The cost of staging these events is increasing as the audience grows and the entire process becomes more professional. That means eSports is requiring more investment from Riot, but that's a price they are very willing to pay. “For the foreseeable future, it's really about providing another way to experience League of Legends,” said Beck. “It's an enhancement to the product. I think over time the eSports ecosystem is going to evolve its economics. Part of the reason we've been focused on bringing some giant sponsors into the mix, such as the recent Coke announcement and American Express, is to help pave the way for a broader ecosystem of companies to get involved in eSports the same way they do in other sports. To help all the entities do what they do. Pro players make a giant commitment to eSports where they spend a countless amount of hours preparing and training, just like pro athletes in any sport. It's important that they can afford what they need to do what they do.”

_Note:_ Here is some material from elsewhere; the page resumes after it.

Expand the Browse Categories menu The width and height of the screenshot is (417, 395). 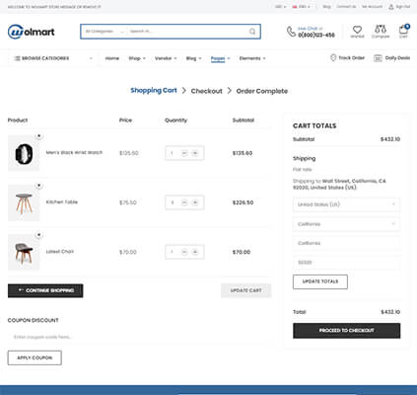[x=52, y=58]
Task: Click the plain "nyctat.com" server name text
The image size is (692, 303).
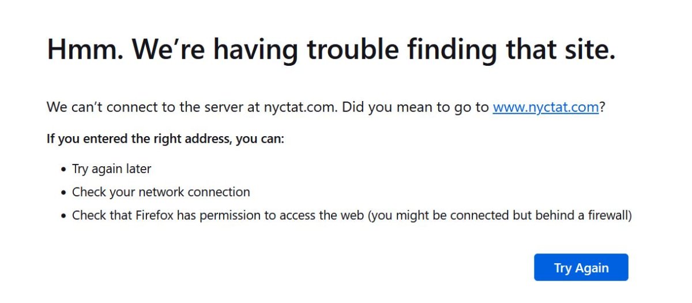Action: (x=301, y=107)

“The Coke sponsorship is really cool,” Beck continued. “They came to us and they said 'We're interested in contributing to the ecosystem, and we don't want to do a typical media buy or anything like that. How can we put our dollars to work to help the sport and the community around the sport?' And we said 'We've got this Challenger league that we're working.' They contributed their own set of ideas. They talked about an Olympic-style training facility and the teams brainstormed and Coke contributed a bunch of really great ideas. We also think that their involvement is going to help convince other sponsors.”

Riot has already announced that Season 4 will begin in January, and no doubt we'll see more sponsors interested in connecting with this growing audience.